To control GERD symptoms, Patients often use Proton pump inhibitors (PPI) that aid in decreasing the production of gastric acid. While the therapy can be effective, the long-term application of these drug groups can alter the body’s susceptibility to the attack of bacterial pathogens in the gut. Furthermore, magnesium and Vitamin B12 deficiencies, which are regarded as part of the key culprits that lead to fibromyalgia may be experienced. The relationship goes both ways as studies have shown that fibromyalgia patients who are administered the Proton pump inhibitors (PPI) medications may also be at risk of developing the GERD. A more detailed look at the earlier study explains that 35,117 patients who had been diagnosed with fibromyalgia were evaluated against the second group of 34,360 patients with GERD between the period of 2000 and 2010, with the control subjects being free from either symptom of the GERD or fibromyalgia disease. The incidence of the development of GERD in the first group of patients with fibromyalgia and that of the development of fibromyalgia in the second group of GERD patients was altogether evaluated at the end of the year 2011.
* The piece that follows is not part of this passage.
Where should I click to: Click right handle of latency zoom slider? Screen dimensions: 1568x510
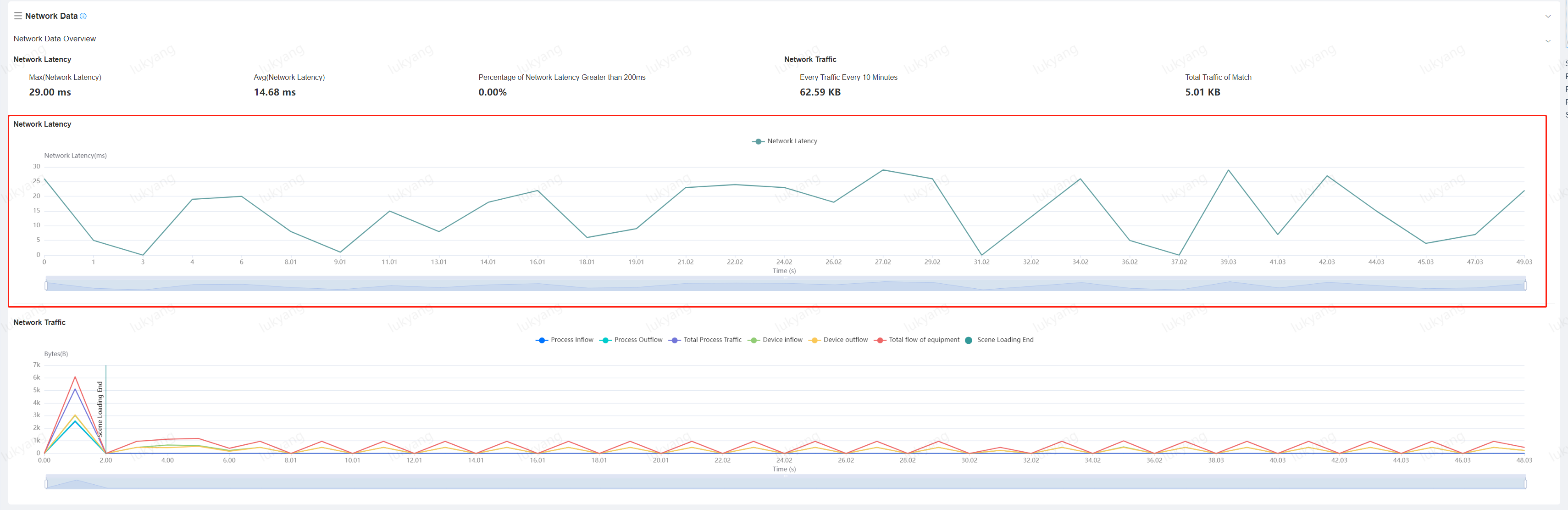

The ensuing results concluded that a bidirectional relationship existed, and the overall occurrence of GERD was 1.6 times higher in the fibromyalgia group of 35,117 patients than in the control subjects (who have neither GERD or fibromyalgia), which factored in patients' ages, comorbidities, medications, and sexes. Similarly, the GERD group had 1.5 times more likelihood and incidence of fibromyalgia than the control group.

A closer interpretation of the research results exposes that it took longer for patients with fibromyalgia to develop GERD than the time taken for GERD patients to develop fibromyalgia. These findings have proven very beneficial and may yet be the reason for the higher prevalence of the comorbidities in the GERD group over the fibromyalgia. A correlation was also established with the parameter of age as the study also shows that the incidence of the rates of either disease in the other condition’s group upsurge as the age increased.

The team of researchers further believe that psychiatric comorbidities such as anxiety, depression, stress, and exhaustion as well as lack of physical exercises are among the possible fibromyalgia mechanism that can explain this association. Sleep deprivation, unrest, and mood disorders in GERD may be further adverse effects to fibromyalgia patients and may also intensify the pain.

The altered intestinal permeability of patients with peptic ulcer disease and patients who are being administered non-steroidal anti-inflammatory drugs (NSAIDs) has been shown to contribute a big role to the greater risk of these patients developing fibromyalgia as well.